> **WHAT YOU WILL DO**
Tally every line in the following material that has the word "computer" in it, and answer with that figure alone.

> **MATERIAL PROVIDED**

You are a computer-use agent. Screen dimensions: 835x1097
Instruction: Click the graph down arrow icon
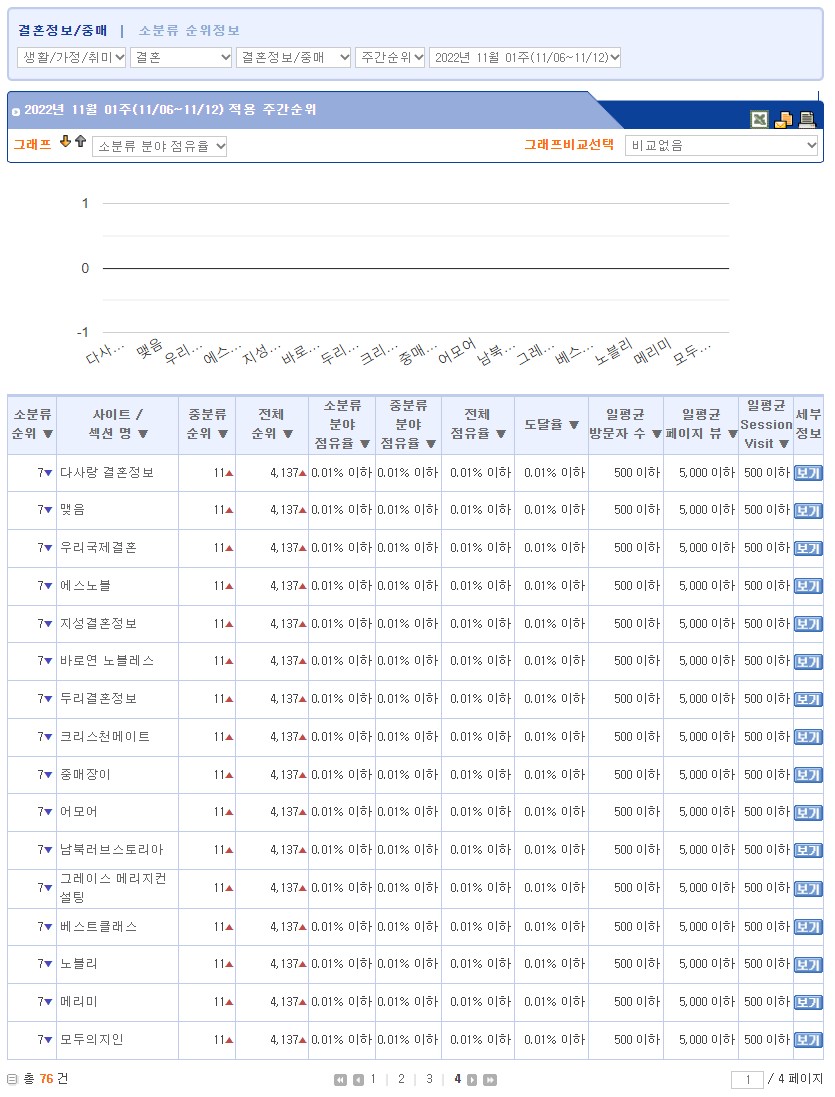(x=66, y=142)
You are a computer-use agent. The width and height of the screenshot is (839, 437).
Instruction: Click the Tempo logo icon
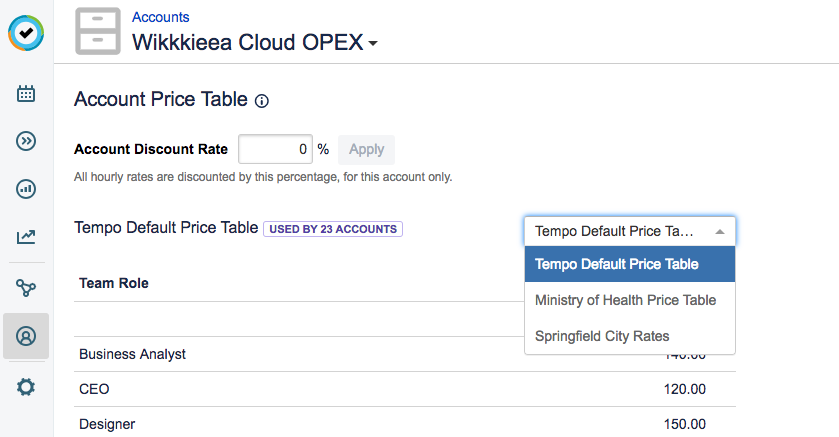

> **SOLUTION TO THE PROBLEM**
2